Termination by time. This terminates execution when the Mechanism has executed at least a number of times equal to termination_threshold at a particular TimeScale (e.g., within a RUN or a TRIAL). This is specified by assigning a TimeScale to termination_measure; execution terminates when the number of executions at that TimeScale equals the termination_threshold.

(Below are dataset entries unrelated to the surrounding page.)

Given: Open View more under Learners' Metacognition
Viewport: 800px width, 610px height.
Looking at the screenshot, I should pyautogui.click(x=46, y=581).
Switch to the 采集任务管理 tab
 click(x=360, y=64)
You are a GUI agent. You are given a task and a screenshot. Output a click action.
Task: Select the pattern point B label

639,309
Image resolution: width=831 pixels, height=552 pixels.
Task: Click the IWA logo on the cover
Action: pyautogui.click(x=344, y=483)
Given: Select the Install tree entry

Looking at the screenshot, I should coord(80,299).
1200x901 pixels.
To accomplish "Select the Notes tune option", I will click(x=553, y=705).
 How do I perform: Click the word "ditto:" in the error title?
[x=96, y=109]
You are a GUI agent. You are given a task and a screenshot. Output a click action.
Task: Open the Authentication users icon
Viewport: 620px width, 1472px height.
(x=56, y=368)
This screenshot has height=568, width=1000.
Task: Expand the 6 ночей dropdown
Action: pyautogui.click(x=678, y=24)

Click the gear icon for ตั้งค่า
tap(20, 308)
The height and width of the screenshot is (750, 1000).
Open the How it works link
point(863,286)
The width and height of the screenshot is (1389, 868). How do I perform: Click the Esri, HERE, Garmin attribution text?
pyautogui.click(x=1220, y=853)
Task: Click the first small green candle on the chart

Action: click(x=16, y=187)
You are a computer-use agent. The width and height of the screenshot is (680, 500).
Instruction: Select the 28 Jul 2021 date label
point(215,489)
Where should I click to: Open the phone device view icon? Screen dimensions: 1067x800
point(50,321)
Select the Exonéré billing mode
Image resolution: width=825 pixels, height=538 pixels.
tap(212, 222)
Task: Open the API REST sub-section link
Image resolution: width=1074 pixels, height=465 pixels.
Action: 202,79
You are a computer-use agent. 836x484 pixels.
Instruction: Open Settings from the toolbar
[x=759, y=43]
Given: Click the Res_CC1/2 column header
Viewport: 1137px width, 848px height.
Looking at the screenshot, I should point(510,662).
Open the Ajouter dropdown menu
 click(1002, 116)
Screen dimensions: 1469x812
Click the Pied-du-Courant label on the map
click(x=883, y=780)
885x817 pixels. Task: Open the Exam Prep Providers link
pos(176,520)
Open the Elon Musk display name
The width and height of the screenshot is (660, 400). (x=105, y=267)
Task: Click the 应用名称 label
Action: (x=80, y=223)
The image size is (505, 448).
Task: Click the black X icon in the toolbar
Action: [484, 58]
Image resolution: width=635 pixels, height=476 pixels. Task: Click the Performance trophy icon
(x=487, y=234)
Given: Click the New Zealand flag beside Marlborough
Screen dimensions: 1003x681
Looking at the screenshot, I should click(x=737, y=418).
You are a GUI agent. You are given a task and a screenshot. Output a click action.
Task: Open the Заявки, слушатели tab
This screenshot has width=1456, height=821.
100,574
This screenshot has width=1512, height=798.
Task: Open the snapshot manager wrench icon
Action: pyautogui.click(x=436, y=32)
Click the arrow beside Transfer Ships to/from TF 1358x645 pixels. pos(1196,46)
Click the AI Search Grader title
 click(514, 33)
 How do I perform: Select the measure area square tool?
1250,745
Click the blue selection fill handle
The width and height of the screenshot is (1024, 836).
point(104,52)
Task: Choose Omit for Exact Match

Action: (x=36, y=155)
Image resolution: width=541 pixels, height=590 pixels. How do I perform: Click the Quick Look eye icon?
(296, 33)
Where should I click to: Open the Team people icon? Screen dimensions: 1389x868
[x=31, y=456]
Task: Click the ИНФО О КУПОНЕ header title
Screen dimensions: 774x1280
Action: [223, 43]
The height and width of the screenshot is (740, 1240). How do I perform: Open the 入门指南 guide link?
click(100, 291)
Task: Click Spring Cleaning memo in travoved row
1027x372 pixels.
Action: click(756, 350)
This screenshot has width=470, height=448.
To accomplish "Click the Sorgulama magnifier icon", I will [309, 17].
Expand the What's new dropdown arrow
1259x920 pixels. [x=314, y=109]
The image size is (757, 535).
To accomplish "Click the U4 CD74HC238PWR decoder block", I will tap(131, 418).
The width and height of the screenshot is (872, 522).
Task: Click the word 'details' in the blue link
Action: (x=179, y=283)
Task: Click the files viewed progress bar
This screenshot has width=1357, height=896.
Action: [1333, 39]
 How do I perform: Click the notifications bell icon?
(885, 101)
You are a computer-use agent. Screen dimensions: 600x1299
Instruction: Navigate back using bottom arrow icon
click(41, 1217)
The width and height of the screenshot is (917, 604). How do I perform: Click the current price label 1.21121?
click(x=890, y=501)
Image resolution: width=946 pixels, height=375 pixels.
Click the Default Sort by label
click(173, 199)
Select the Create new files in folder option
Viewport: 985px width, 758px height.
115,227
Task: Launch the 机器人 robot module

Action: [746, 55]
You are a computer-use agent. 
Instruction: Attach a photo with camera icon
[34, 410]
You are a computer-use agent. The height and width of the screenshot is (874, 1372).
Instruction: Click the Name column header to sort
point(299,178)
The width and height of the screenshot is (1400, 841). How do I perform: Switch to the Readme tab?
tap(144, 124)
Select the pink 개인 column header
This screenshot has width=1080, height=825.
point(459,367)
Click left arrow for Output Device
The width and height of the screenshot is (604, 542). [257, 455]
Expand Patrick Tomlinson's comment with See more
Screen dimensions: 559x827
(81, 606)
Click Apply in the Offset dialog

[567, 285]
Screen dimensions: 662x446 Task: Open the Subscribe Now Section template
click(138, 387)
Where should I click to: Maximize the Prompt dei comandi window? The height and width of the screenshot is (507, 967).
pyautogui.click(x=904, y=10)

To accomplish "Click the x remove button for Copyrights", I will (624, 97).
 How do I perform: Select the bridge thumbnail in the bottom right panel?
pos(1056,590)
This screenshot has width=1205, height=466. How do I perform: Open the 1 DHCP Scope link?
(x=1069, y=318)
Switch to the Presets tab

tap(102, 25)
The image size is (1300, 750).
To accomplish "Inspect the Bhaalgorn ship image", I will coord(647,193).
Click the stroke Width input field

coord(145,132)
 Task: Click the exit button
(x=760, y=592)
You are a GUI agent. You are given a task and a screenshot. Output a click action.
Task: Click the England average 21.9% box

Note that, in this case, termination_comparison_op is automatically set to GREATER_THAN_OR_EQUAL.

Examples

### Examples of Creating a TransferMechanism¶

Function Specification

The function of a TransferMechanism can be specified as the name of a Function class:

>>> import psyneulink as pnl
>>> my_linear_transfer_mechanism = pnl.TransferMechanism(function=pnl.Linear)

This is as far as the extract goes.